Occasionally, a jury will render an inconsistent verdict, such as finding no causation as gainst one defendant, yet assigning a percentage of fault or liability to that defendant. In cases of comparative liability, the other defendants will typically attempt to dismiss the inconsistency with a variety of strained explanations and theories of what the jury intended, but here are a few cases which rejected such efforts to know th emind of the jury. In Richard v. Firestone Tire & Rubber Co., 853 F.2d 1258, 1260 (5th Cir. 1988), for example, the court found:
Courts are obligated to reconcile a jury’s answers when possible. White v. Grinfas, 809 F.2d 1157, 1161 (5th Cir.1987). Predicated on this fundamental rule, Firestone labors to explain how the jury’s first answer to interrogatory 1(b) finding no causation between the defect and Richard’s injury does not contradict the jury’s response to Interrogatory 4, in which it assigned ten percent of the fault for Richard’s injury to Firestone. We are persuaded that the district court was entitled to find these answers inconsistent.
Relying on Richard, the court in Carr v. Wal-Mart Stores, Inc., 312 F.3d 667 (5th Cir. 2002), first noted that the trial court “so actively reconstructed the jury verdict so as to move beyond merely ‘validating the jury’s verdict.’” 312 F.3d at 672. Reconstructing the jury’s verdict is what the defendants here want this court to do.
The Carr court then held: “it appears that the magistrate judge decided the causation question according to his own assessment of the evidence, which is tantamount to a bench trial in violation of Carr’s right under the Seventh Amendment to a trial by jury.” 312 F.3d at 675. The Carr court concluded: “the trial court abused its discretion in utilizing the jury’s response to the causation interrogatory as grounds for denying Carr’s motion for new trial.” Id.
Other courts concur. In a case from the Eighth Circuit, Karl v. Burlington N. R. Co., the court rejected arguments echoed by many defendants :
[Defendant] claims that upon close scrutiny of the interrogatories, once the jury found that [its] negligence was not a proximate cause of the collision in Part 2, the jury’s answer to Part 5 in assessing the percentage of fault attributable to each party . . . became surplusage and should have been disregarded. We are not persuaded. The jury’s finding in Part 2 that [defendant’s] negligence was not the proximate cause of Karl’s injury is directly at odds with its determination in Part 5 that [defendant’s] negligence was 25 percent of the proximate cause of Karl’s injuries. This was a logical inconsistency, and any attempt by the court to reconcile it would have required the court to speculate as to what the jury intended, and replace the jury’s judgment with its own.
880 F.2d 68, 73 (8th Cir. 1989). See also 9B Charles Alan Wright & Arthur R. Miller, Federal Practice & Procedure § 2510 (3d ed. 2008)(“If the jury’s answers are inconsistent with each other even when the presiding judge views them in the most generous way to avoid such a conclusion, a new trial under Rule 59(a) ordinarily is the proper pathway for the trial judge to follow and may be the required course....”).
State courts are the same page.
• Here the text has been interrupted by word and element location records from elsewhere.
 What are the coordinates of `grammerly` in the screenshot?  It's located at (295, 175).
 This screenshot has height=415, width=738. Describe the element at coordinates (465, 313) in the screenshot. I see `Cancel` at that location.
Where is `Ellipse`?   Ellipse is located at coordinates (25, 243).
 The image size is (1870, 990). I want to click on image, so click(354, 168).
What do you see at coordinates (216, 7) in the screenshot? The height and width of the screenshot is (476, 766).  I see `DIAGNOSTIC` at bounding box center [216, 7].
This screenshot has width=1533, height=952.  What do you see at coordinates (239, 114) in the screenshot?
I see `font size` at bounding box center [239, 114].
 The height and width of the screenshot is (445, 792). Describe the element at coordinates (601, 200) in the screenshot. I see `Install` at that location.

In Westfall by Terwilliger v. Kottke, 328 N.W.2d 481, 485 (1983), for example. the court addressed the following scenario:
[plaintiff’s] attorney moved for a new trial . . . because the verdict was perverse and inconsistent in respect to finding there was no causal negligence on [defendant] and then attributing 10 percent of the negligence to him. The trial judge acknowledged that there were errors in the course of the trial but ruled that they were not prejudicial. He amended the admittedly inconsistent verdict by changing the jury’s answer in respect to [defendant’s] negligence being causal from “no” to “yes” and permitted the jury’s apportionment to stand – 90 percent negligence on the part of the plaintiff . . . and 10 percent on defendant.
The Supreme Court of Wisconsin would have none of it: “we conclude and hold that the inconsistency on the face of the verdict was irreconcilable, that having submitted the question of negligence in respect to both parties to the jury, it was inappropriate as a matter of hindsight to resolve the question of negligence or of cause in respect to either party as a matter of law.” 328 N.W.2d at 489. All of the above courts remanded for a new trial.